Using read cloud sequencing, we produced a high quality reference assembly for Mus spicilegus, a close relative of house mice that is ecologically and behaviorally unique. Using a single DNA library for a high quality assembly represents a cost and labor efficient method for generating assembly data for mammalian species, and facilitates the production of a large number of genome assemblies for comparative or population genomics. Preliminary comparative analyses of 25 557 protein gene models suggest a slightly closer relationship between M. spicilegus and M. spretus than between M. spicilegus and house mice (represented in our analysis by genomes from the three main subspecies). This inference is consistent with phylogenetic analyses based on whole exome sequencing, which place M. spicilegus and M. spretus in the sister clade to house mice with M. spretus as the basal member of that clade (Sarver et al. 2017). Of the three house mouse subspecies, M. m. domesticus had the highest homology to M. spicilegus. This is also consistent with current phylogenetic hypotheses for the house mouse clade that place M. m. domesticus as the basal member (White et al. 2009; Keane et al. 2011). We note two caveats to this result. First, the genomes of the wild-derived inbred strains used to represent M. m. castaneus (CAST/EiJ) and M. m. musculus (PWK/PhJ) have low levels of contamination from M. m. domesticus-derived classical inbred strains (8% in CAST/EiJ, 6% in PWK/PhJ; Yang et al. 2011). This would not, however, bias our inference that M. spicilegus peptide sequences share higher homology with M. m. domesticus relative to the two other house mouse subspecies. Second, use of the largely M. m. domesticus–derived lab mouse genome as a reference for the wild-derived subspecies’ genomes (Kolmogorov et al. 2016) might upwardly bias the probability of detecting higher homology to M. m. domesticus (i.e., WSB/EiJ) relative to the other two subspecies. We anticipate that the M. spicilegus genome will promote additional phylogenetic hypothesis testing that will help to resolve evolutionary relationships between house mice and related species.

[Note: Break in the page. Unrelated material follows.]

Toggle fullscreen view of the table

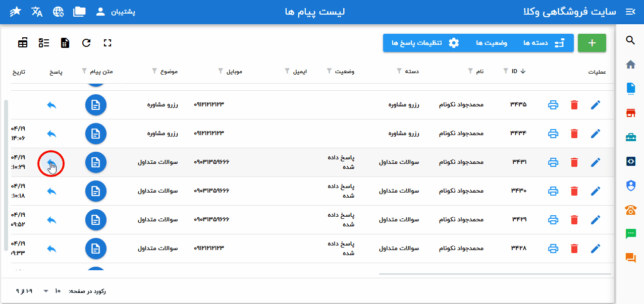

Exploratory characterization of the vomeronasal receptor repertoire in M. spicilegus provides a foundation for comparative analysis of the molecular and functional diversity of genes that modulate social and reproductive behavior in mice. Indeed, phylogenetic relationships between VR orthologs in M. spicilegus, M. spretus and M. musculus suggest an intriguing pattern of lineage-specific evolution for small subsets of receptors. More generally, these data illustrate the usefulness of this genome for identification of candidate genes underlying species differences in ecology and behavior.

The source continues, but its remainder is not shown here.